En un principio, Buchanan había trazado el plan de soborno de forma bastante prudente. Había analizado a todos los peces gordos de Washington que, aunque indirectamente, pudieran servir a sus objetivos, y calibrado la posibilidad de sobornarlos. Muchos de los congresistas eran ricos, pero muchos otros no. Con frecuencia ser miembro del Congreso suponía una pesadilla tanto económica como familiar. Los miembros debían tener dos residencias y el área metropolitana de Washington no era barata. Además, sus familias no solían acompañarlos. Buchanan abordó a los que creía que se dejarían corromper y emprendió el largo proceso de tantearlos para comprobar si participarían o no. Al principio los incentivos que les ofrecía eran poco sustanciosos, pero los aumentaba si los objetivos se mostraban entusiasmados. Buchanan los había elegido bien porque sus objetivos nunca se habían negado a otorgar votos e influencia a cambio de una serie de recompensas. Tal vez tuvieran la impresión de que la diferencia entre lo que Buchanan proponía y lo que ocurría cada día en Washington era, en el peor de los casos, mínima. Buchanan no sabía si les importaba el hecho de que la causa valiera la pena o no. Sin embargo, nunca se habían esforzado por incrementar la ayuda externa a los clientes de Buchanan por su cuenta.

Además, todos habían visto a algunos colegas abandonar su cargo para enriquecerse en un grupo de presión. Pero ¿a quién le gusta trabajar duro? Buchanan sabía que a los ex congresistas no se les daba bien el cabildeo. El hecho de regresar con la palma extendida y presionar a antiguos colegas sobre quienes ya no ejercían influencia alguna no era algo que resultara sumamente atrayente a estas personas de orgullo desmesurado. Era mucho más inteligente utilizarlos cuando estuvieran en la cima de su poder. Primero había que trabajárselos y luego sobornarlos. ¿Acaso existía sistema mejor?

Buchanan se preguntaba si lograría conservar el aplomo durante la reunión con un hombre a quien ya había traicionado.

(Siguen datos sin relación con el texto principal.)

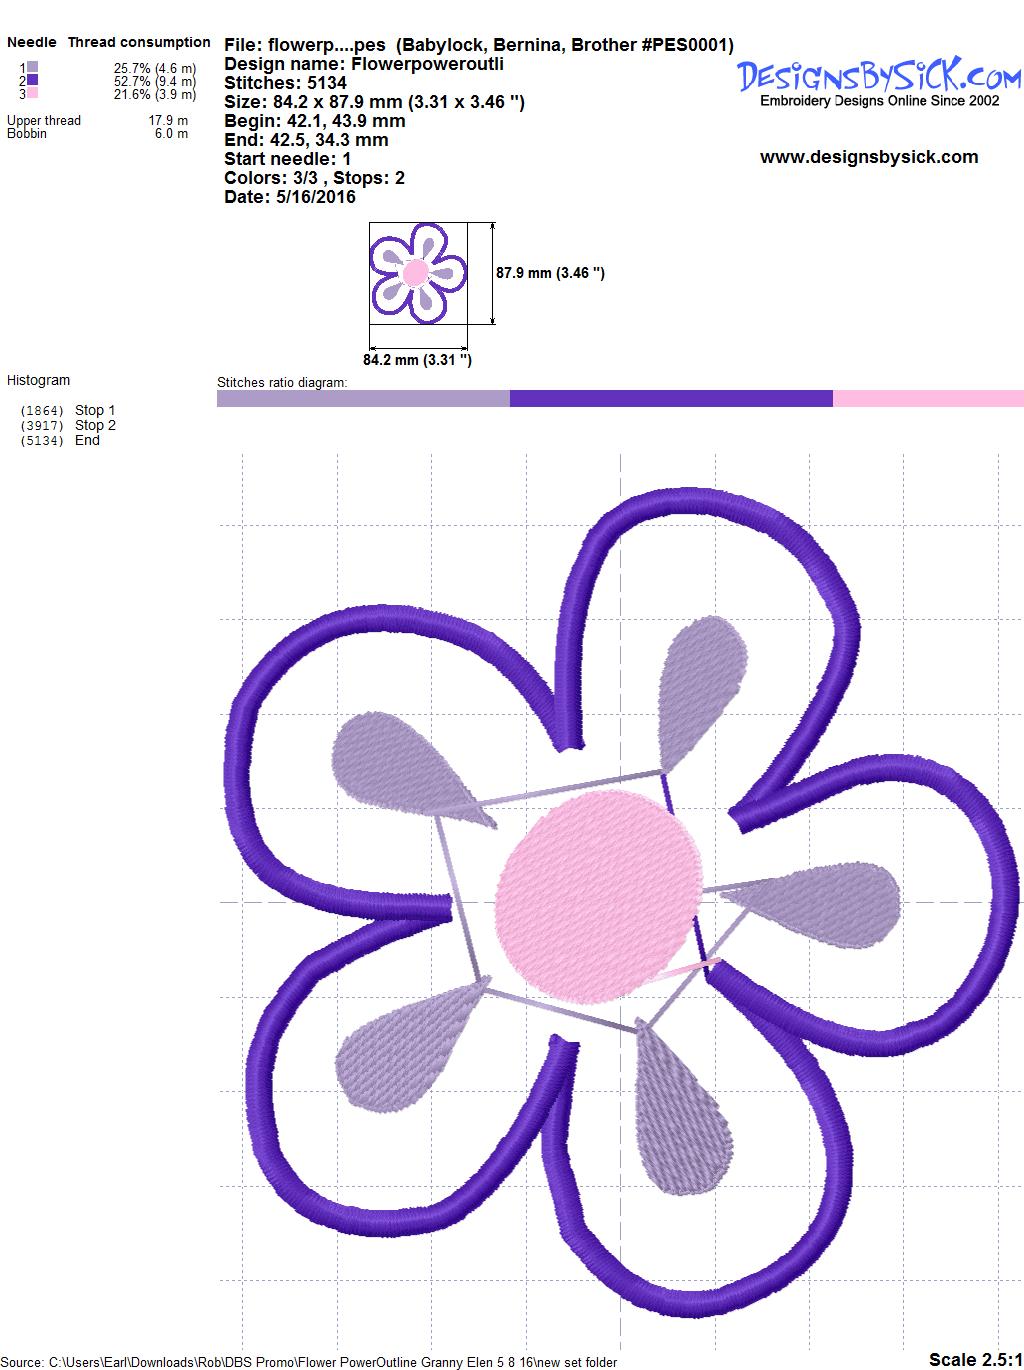Click the DesignsBySick.com logo
Screen dimensions: 1024x1370
(879, 77)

Por otro lado, en aquella ciudad la traición se repartía en grandes dosis. Todos pugnaban constantemente por ocupar una silla antes de que se interrumpiese la música. El senador estaría molesto, y no sin razón. Bueno, que se pusiera a la cola como los demás.

De repente, se sintió cansado. No le apetecía entrar al coche ni subir al avión, pero no tenía voz ni voto en el asunto. Se preguntó si nunca había dejado de pertenecer a la clase baja de Filadelfia.

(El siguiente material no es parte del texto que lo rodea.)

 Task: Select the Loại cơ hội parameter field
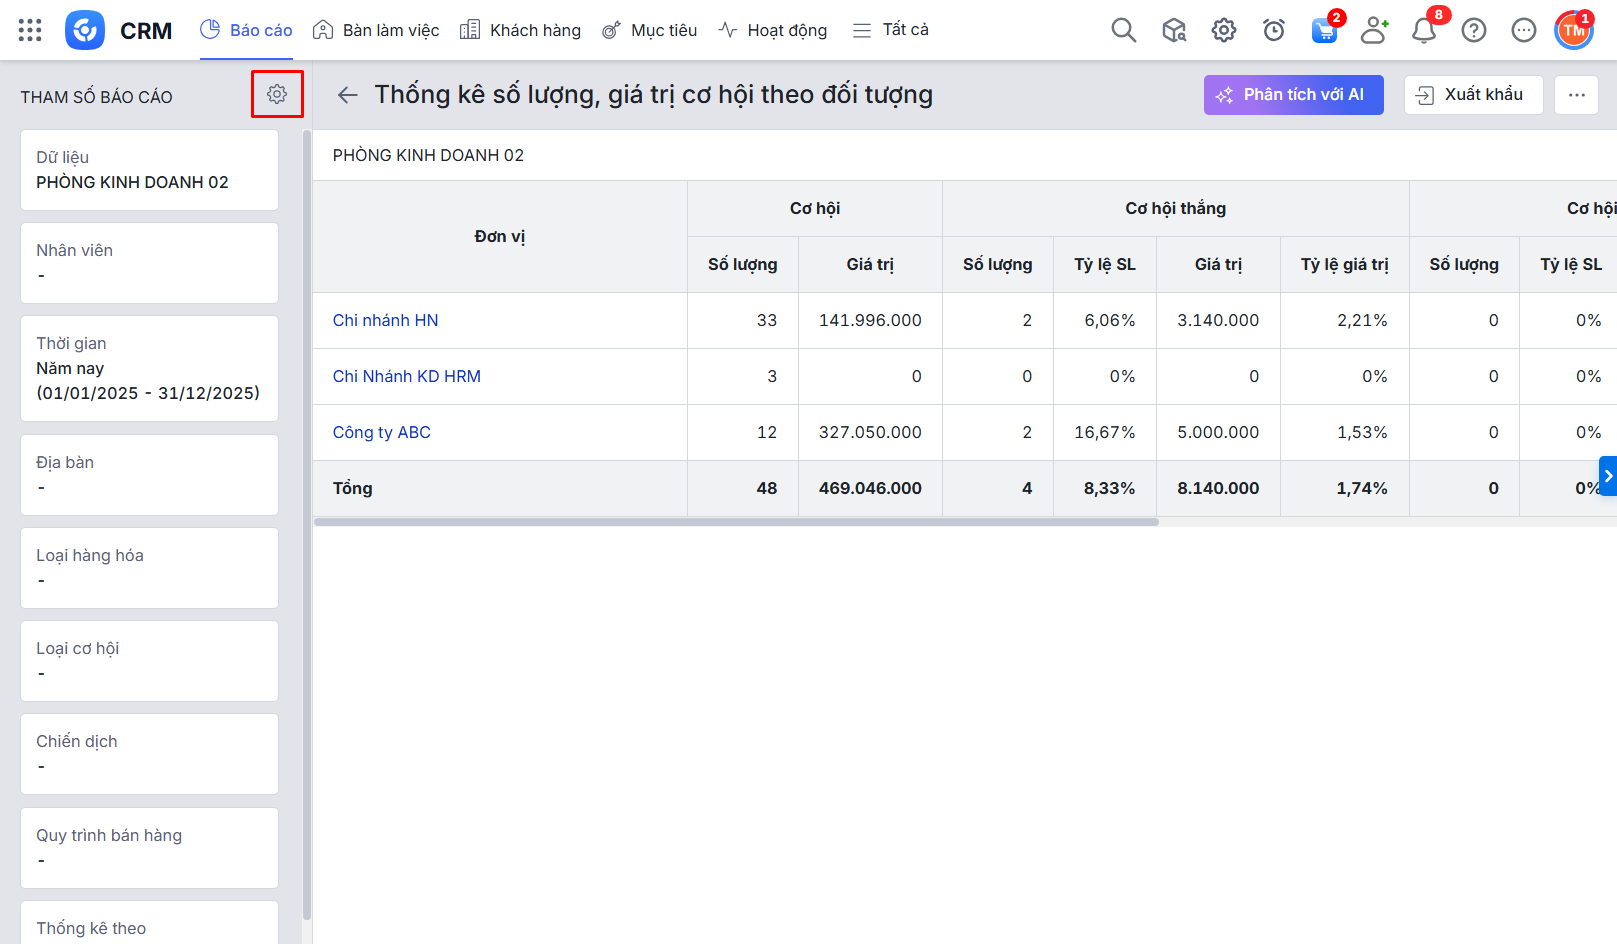[149, 661]
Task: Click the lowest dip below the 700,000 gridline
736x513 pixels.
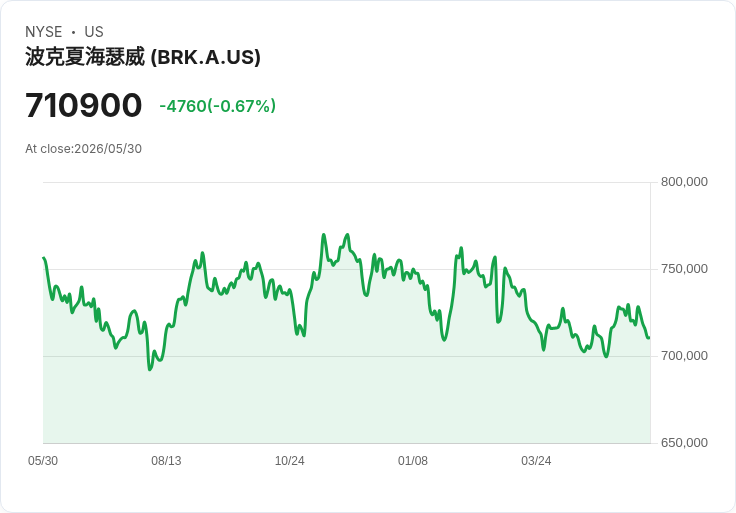Action: point(150,369)
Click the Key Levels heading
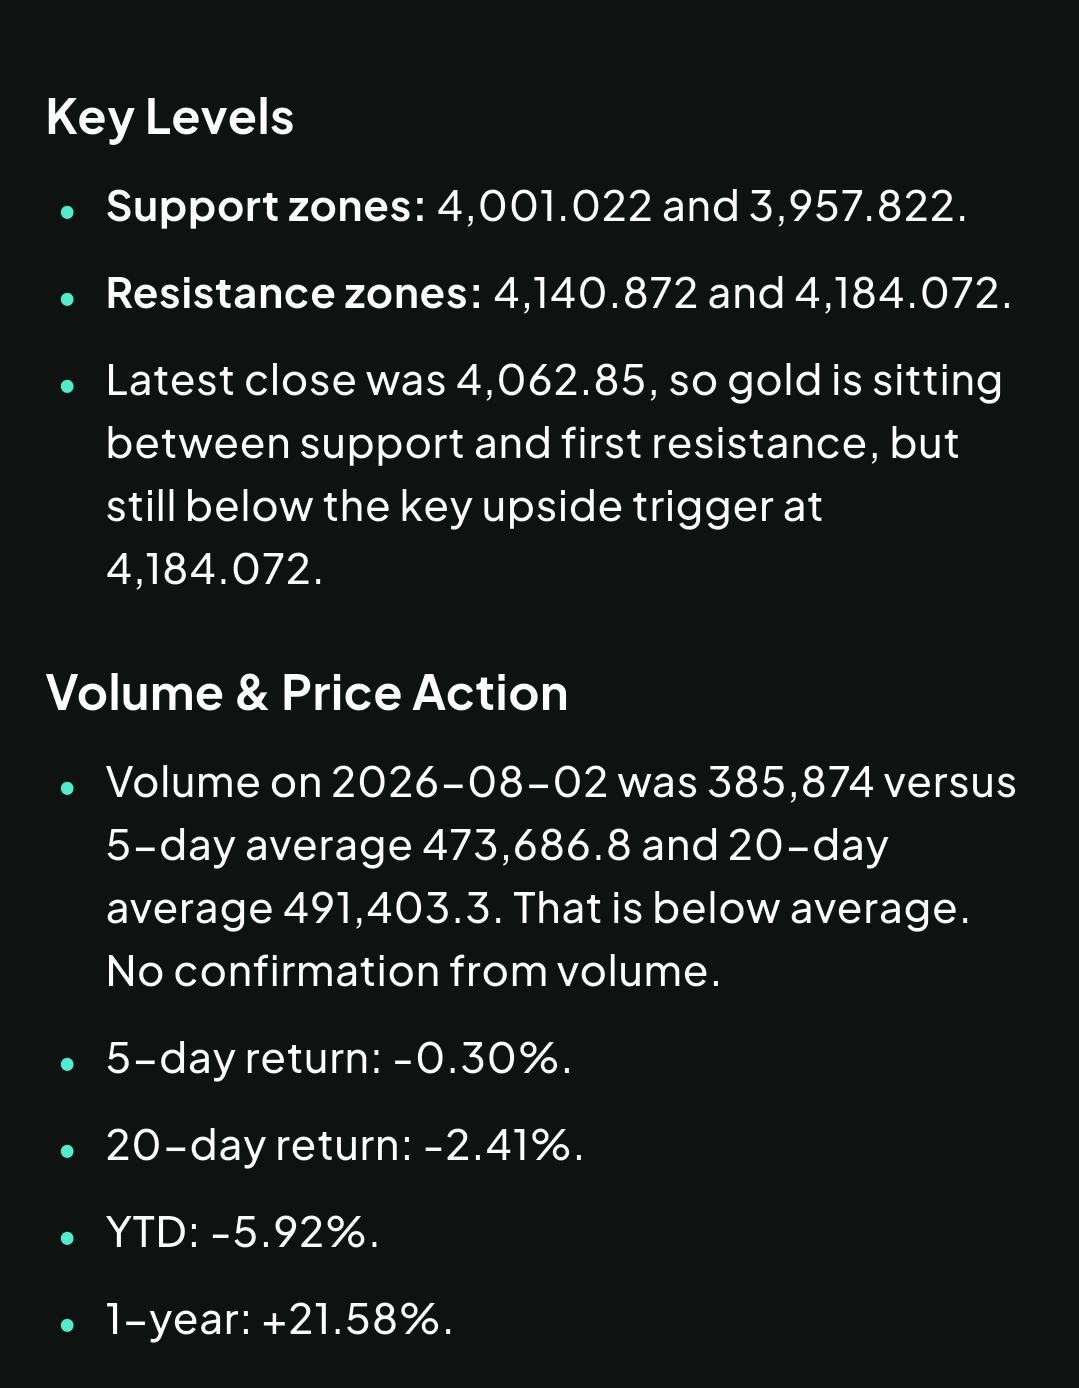 click(170, 118)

El cabildero centró su atención en la persona que tenía ante sí.

– Le envía sus saludos -dijo el corpulento hombre. Para el resto del mundo, era el chófer de Buchanan pero, en realidad, se trataba de uno de los hombres de Thornhill que lo vigilaba de cerca.

Pues le ruego que envíe al señor Thornhill mis más sinceros deseos de que Dios decrete que no envejezca ni un día más -replicó Buchanan.

– Hay varias novedades importantes que le gustaría poner en su conocimiento -afirmó el hombre sin inmutarse.

– ¿Por ejemplo?

– Lockhart colabora con el FBI para echarle a usted el guante.